**COSA FARE:** Secondo l'intervista sulla trasformazione digitale delle PMI, presso quale università è professore associato Gualtiero Fantoni? Rispondi per favore con una frase.

**TESTO FORNITO:**

□ □ □ □

Costruire l’impresa intelligente – intervista sulla trasformazione digitale delle PMI a Gualtiero Fantoni

Ad inizio dicembre 2019 è stato pubblicato il testo “Costruire l’impresa intelligente – l’imprenditore consapevole lo fa meglio” ed il 19 dicembre 2019 ho avuto il piacere di intervistare via Skype uno degli autori del libro, il professor Gualtiero Fantoni.

Gualtiero Fantoni è professore associato presso il Dipartimento di Ingegneria Civile e Industriale presso l’Università di Pisa. PhD in Robotica, Automazione e Bioingegneria. È autore di oltre 50 articoli scientifici, co-inventore di 10 brevetti e co-fondatore di 2 aziende.

Personalmente mi sono già interessato in passato al tema delle data-driven company e poichè è una tematica che reputo molto interessante, ho chiesto al professore la disponibilità per rispondere a qualche domanda, relativamente al suo libro ed allo scenario dell’industria 4.0 e delle data-driven company, nello specifico per le PMI italiane.

□ □ □ □

**DATI FORNITI:**
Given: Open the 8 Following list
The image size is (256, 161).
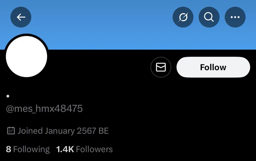Looking at the screenshot, I should pos(28,149).
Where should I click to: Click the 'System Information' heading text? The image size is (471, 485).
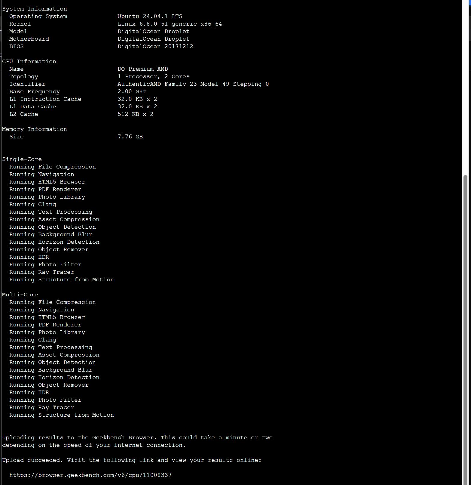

□ □ □ □

**RISPOSTA CORRETTA:** Gualtiero Fantoni è professore associato presso l'Università di Pisa, nel Dipartimento di Ingegneria Civile e Industriale.